AIM OF THE EXERCISE:
If a line in the data below holds the word "more", include it in the count. Give only the final number.

SUPPLIED INFORMATION:
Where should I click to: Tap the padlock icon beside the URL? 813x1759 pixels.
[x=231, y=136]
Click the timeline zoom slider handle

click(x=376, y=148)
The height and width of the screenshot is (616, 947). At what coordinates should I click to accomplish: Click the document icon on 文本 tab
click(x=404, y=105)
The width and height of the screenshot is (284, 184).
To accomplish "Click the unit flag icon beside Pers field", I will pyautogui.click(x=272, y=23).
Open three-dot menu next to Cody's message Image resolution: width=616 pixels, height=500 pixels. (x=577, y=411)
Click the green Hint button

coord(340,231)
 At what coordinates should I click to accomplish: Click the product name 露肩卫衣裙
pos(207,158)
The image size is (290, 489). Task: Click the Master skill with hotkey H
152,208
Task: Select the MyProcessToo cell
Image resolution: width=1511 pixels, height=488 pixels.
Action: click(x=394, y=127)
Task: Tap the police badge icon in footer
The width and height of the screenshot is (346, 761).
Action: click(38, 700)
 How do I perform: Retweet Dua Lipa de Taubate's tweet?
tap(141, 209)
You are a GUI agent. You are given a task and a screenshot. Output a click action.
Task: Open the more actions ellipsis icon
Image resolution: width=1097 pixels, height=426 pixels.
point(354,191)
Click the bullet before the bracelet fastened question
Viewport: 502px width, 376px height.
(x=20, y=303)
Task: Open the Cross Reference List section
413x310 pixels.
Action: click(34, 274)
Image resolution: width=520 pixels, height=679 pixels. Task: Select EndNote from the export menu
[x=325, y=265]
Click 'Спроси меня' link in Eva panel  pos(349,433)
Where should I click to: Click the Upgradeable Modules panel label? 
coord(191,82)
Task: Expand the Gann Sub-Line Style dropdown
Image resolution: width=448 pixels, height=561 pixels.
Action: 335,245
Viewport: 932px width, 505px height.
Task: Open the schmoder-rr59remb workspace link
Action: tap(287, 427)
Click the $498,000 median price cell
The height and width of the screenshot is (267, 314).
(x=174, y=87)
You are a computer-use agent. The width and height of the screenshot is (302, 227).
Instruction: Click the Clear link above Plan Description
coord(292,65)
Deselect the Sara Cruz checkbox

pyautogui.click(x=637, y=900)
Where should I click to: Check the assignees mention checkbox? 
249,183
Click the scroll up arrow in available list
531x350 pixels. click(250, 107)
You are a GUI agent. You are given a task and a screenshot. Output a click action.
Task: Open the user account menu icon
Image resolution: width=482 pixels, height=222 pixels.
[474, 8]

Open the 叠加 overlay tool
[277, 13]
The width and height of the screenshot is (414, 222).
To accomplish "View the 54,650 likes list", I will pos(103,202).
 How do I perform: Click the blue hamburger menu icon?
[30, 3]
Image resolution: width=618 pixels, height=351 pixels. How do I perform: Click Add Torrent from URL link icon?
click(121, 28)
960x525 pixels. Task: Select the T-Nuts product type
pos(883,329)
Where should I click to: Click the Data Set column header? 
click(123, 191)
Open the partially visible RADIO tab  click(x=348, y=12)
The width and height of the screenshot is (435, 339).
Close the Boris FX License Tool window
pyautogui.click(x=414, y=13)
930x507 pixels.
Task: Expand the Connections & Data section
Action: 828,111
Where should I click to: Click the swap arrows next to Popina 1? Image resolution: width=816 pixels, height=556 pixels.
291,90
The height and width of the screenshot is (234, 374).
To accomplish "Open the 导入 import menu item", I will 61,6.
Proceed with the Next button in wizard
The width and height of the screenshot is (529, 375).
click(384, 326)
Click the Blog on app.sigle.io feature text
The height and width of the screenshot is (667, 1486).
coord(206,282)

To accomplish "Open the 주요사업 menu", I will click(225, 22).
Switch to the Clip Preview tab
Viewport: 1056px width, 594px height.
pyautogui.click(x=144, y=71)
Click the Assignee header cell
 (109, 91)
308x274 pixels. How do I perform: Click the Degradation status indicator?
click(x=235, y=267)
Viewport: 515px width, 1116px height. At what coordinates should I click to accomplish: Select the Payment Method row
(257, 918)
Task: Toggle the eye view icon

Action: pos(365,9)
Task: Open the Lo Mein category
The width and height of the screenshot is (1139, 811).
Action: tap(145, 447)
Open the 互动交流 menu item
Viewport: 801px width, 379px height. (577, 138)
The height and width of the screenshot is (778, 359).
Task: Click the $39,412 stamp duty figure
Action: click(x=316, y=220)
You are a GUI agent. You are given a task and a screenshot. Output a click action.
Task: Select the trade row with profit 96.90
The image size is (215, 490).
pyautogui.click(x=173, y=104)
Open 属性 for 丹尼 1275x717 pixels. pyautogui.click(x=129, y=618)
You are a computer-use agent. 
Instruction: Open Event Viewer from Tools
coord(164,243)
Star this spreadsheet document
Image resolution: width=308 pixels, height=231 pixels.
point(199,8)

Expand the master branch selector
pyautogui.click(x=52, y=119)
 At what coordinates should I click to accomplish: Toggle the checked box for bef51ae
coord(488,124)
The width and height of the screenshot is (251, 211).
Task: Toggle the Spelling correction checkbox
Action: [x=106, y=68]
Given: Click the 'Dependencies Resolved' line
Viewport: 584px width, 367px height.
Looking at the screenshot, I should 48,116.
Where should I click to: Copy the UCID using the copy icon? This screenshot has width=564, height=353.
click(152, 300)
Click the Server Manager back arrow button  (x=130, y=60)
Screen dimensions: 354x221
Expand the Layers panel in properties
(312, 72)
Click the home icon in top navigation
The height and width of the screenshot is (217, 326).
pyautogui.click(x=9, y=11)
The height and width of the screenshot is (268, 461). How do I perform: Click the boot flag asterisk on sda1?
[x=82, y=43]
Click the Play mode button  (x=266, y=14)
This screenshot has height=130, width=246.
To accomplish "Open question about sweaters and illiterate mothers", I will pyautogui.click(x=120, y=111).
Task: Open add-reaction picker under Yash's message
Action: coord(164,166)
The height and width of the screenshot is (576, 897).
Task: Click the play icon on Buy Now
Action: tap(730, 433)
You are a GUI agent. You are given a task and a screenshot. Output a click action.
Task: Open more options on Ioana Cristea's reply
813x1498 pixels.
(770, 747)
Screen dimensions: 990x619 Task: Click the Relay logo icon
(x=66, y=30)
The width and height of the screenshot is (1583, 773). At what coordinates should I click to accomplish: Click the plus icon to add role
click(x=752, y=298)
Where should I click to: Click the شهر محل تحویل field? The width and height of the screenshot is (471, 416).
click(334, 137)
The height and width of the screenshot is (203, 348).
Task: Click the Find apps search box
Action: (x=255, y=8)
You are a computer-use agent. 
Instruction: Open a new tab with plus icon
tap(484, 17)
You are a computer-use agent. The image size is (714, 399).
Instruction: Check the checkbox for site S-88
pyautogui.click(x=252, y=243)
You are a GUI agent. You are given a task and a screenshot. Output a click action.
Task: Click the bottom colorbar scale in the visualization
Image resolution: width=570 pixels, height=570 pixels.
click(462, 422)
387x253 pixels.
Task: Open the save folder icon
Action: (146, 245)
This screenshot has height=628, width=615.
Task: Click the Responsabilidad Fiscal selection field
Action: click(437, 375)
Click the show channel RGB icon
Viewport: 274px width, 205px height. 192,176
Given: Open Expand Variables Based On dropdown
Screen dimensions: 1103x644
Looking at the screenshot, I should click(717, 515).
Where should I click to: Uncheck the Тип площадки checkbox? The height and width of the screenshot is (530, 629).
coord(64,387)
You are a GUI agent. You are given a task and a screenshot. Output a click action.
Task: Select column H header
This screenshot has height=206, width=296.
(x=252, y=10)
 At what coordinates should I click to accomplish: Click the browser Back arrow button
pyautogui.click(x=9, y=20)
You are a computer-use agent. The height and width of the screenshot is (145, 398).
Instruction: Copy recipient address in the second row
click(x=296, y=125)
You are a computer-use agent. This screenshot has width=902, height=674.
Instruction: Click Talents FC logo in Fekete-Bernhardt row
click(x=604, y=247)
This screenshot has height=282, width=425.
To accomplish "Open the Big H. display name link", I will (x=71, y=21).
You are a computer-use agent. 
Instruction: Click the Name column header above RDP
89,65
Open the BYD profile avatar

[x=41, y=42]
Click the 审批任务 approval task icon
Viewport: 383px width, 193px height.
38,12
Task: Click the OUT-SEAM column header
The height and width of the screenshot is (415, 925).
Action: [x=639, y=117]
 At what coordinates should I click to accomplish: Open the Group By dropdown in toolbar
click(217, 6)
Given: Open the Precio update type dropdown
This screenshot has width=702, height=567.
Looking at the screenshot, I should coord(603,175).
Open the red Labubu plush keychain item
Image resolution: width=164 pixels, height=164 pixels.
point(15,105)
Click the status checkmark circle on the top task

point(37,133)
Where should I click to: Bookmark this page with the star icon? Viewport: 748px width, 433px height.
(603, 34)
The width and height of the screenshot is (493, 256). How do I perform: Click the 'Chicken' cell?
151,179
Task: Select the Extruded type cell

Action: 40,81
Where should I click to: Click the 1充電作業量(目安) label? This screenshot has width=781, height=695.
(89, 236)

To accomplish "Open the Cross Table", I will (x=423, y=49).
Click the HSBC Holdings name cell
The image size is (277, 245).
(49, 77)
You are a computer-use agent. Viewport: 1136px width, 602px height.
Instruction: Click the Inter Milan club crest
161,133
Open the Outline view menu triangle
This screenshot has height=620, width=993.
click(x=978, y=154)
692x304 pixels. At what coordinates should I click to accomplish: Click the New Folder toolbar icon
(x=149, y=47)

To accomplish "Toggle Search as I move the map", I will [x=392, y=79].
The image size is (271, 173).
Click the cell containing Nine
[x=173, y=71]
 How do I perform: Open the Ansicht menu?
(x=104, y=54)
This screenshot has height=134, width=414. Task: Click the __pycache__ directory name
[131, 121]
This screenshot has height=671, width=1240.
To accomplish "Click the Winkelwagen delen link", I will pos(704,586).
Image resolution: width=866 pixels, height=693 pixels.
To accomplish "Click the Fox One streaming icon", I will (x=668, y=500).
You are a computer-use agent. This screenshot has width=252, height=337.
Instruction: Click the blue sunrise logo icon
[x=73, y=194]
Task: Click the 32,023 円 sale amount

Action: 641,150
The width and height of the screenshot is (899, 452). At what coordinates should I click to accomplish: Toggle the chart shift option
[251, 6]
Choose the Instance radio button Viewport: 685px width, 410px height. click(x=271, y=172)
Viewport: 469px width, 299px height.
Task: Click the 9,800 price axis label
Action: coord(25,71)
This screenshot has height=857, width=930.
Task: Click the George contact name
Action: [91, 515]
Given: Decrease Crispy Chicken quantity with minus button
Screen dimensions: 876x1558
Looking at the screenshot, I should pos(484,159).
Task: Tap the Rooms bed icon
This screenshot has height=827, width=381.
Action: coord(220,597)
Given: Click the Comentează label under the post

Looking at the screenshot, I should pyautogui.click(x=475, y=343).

OUTPUT FOR THIS EXERCISE:
2